I think our framing must tap into our core strength, which is that we all believe that by collective action we can as a society improve our lives significantly. Which includes things besides letting market forces sort everything out. (Every time we try this market-rules-all approach, we get total crap. Like now.)

This is in contrast to the Republicans’ core strength, which is identifying and voicing all of the potential problems of our program for progress. We should never forget that this is a useful and important role, which deserves just as much credit and weight as our “change-or-die” approach. Our society works best when these two forces are in balance. And right now, we are terribly out of balance.

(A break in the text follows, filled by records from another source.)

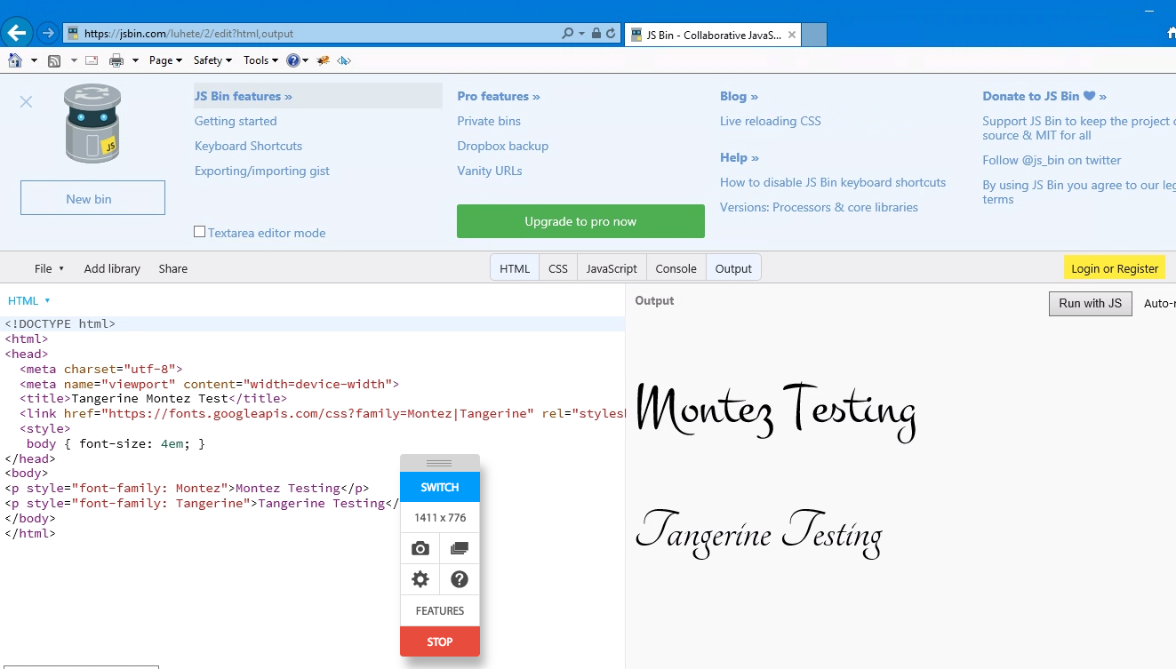Refresh the page using address bar icon
Image resolution: width=1176 pixels, height=669 pixels.
coord(611,34)
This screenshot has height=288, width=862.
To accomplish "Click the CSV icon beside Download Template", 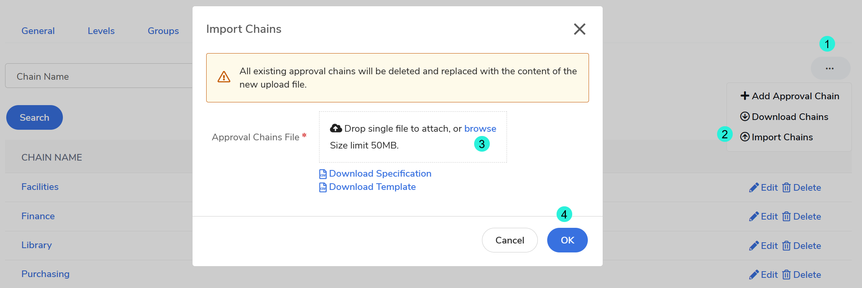I will click(323, 187).
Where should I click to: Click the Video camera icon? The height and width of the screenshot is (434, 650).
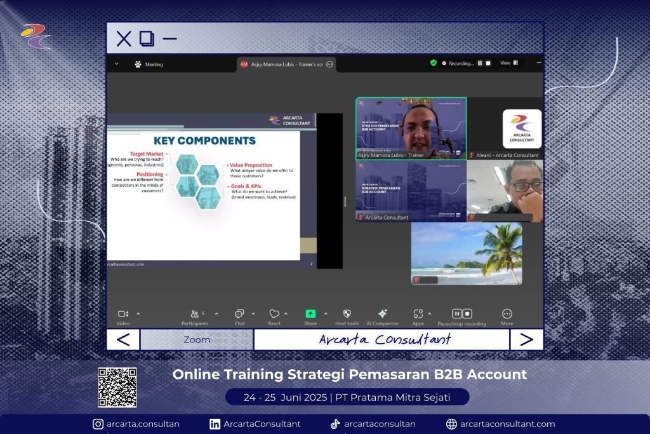(x=123, y=314)
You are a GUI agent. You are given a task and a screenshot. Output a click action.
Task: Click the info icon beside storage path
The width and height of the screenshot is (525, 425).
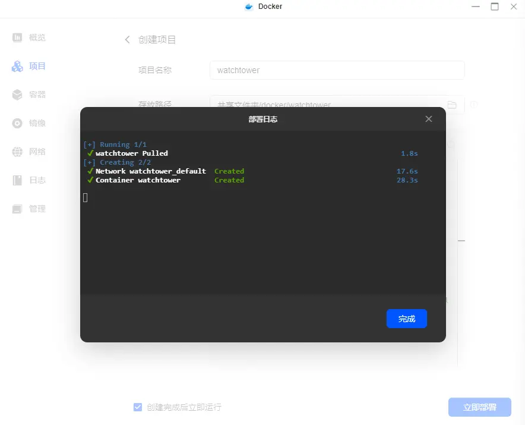pos(474,105)
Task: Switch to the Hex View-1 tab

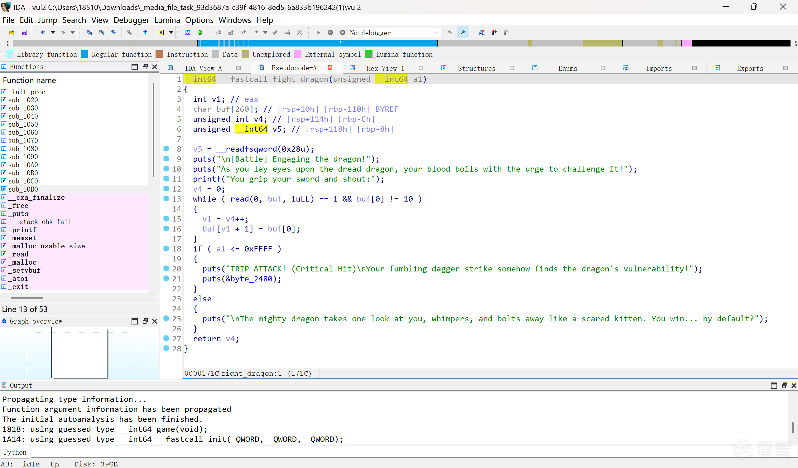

I suspect that the Republicans never dreamed they’d have the kind of success they’re having. In their general tirades about us, they touched on the nerve of taxes being too high. This, despite any evidence to that effect.

But plenty of swing voters bought into it, 100%. Of course, not based on any real evidence, but based solely on the reports of their own two eyes, gazing at their pay stubs every two weeks, with a seeming fortune going to the government. Hell, with that much money most of us could buy a car. (This anecdotal approach to analysis persists, flourishing, in our current society. Terry Schiavo, for example.)

Ben Franklin’s principal objection to a republican form of government was that it would collapse as soon as the people figured out they had the power to raid the treasury. It may be that the Republicans have unleashed that exact genie, never again to be returned.

For my part, I’m with the overwhelming majority of founding fathers who thought the constitution was not worth having for very long. I think many of them thought that whatever they crafted, time and changing circumstance would moot before too long. And I think they were unassailability right in this.

But instead of chucking it out every half century or so, we developed this fluid notion of what the constitution meant, and resorting to amendments from time to time. But as I read the current tea leaves, we are embarked, irrevocably I believe, on a course which will lead us to a new constitutional order.

Republicans (conservatives, really) object that we Democrats have stretched the constitution beyond all recognition in pursuit of our (worthy) goals. There may be truth in this. (There may not.) But I think the right has drawn fault lines in our country that will lead us to re-visit the basic deal on which our civil institutions rest.

We have had small-minded, bible-thumping intolerant jerks from the day after the Mayflower arrived. (By the sheer power of genealogical mathematics, I am a Mayflwer descendant. In a few more generations, every human will be.) They were in Massachusetts Bay colony (Rhode Island, any one?). They were present in Philadelphia in 1775-6. They were certainly around for abolition, and for temperance.

But we have had to, from time to time, re-visit our deal with these (American) folk. I live in New York, which from the start celebrated its diversity (OK, not when it jailed Quakers, but come on), and every day continues to show the inherent strength of the proposition that we are better together.

The time is nigh when we must once again re-new our deal: we let them have intolerant, closed communities where they feel sanctimoniously superior, they let us have the rest as an open, tolerant and secular society.

For us to be able to strike this deal anew, we need to be in touch with our own ideas. Tolerance. Secular government. And right now, we can barely remember these ideas.
So to begin our journey back to our roots, we need to re-visit first principles, convince each other of their continued value, then go about selling them to the swing voters. And all of that is likely to take some time. But to the extent that I am permitted a megaphone for cheerleading purposes (George Buch and Trent Lott, fellow Cheerleaders, of course in college), I urge us to develop a clean emotional pitch for our values. The formula is easy: authenticity + cultural relevance = emotional resonance. But filling in the equation’s values can be daunting. So we better get started.